__Written request__:
Pull out each line of the items below that contains the string "field".

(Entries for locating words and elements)
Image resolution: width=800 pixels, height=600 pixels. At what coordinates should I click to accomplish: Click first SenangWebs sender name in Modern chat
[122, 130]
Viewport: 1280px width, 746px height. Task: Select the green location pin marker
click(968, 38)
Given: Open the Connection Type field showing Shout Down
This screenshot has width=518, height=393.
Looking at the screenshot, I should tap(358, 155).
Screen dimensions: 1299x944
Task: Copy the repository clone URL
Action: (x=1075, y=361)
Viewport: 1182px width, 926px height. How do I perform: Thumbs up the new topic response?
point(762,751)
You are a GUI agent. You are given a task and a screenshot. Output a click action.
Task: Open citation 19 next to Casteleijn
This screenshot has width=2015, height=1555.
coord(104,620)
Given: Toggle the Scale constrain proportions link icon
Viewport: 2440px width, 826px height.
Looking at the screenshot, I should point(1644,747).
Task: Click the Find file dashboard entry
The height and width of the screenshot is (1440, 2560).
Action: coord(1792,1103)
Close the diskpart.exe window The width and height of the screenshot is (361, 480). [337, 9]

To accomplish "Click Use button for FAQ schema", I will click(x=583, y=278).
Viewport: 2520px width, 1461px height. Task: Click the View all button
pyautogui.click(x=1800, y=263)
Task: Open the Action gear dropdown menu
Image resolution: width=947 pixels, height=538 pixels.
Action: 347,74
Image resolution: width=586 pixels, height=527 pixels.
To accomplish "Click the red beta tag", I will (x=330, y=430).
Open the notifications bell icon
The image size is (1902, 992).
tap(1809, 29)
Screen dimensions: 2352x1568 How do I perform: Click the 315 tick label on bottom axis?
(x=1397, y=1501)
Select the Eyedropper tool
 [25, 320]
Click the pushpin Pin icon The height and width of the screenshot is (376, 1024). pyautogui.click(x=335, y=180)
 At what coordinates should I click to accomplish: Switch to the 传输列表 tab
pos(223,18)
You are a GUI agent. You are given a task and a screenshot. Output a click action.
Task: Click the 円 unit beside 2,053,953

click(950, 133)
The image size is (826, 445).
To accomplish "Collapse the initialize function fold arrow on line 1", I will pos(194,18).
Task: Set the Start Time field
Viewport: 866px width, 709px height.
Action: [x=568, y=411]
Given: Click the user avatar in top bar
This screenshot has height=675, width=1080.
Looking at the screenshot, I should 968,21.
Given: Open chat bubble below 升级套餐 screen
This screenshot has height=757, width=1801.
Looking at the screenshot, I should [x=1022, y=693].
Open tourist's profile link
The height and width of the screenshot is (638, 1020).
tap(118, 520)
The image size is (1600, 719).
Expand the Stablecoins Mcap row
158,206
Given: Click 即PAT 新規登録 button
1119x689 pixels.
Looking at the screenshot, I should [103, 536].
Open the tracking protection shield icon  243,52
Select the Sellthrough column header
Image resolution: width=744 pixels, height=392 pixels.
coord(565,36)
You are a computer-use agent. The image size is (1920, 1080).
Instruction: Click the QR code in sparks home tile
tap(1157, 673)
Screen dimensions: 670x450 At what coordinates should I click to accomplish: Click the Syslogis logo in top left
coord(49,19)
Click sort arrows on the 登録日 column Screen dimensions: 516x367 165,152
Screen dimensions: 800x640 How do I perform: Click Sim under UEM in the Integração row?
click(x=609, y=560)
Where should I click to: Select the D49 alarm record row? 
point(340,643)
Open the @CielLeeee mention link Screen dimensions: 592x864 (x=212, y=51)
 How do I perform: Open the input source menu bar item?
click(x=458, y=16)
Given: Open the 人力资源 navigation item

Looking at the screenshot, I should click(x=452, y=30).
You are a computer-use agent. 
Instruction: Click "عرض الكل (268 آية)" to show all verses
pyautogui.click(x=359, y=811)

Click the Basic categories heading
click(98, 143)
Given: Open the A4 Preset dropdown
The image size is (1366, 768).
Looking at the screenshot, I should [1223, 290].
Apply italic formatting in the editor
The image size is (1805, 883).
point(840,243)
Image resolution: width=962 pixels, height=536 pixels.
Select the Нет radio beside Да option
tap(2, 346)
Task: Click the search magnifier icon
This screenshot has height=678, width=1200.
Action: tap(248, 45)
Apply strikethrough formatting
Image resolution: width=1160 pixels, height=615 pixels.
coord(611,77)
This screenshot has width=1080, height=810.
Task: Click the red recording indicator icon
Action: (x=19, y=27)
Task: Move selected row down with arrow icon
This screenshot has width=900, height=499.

__Output below__:
Given: Open the Connection Type field showing Shout Down
Task: Set the Start Time field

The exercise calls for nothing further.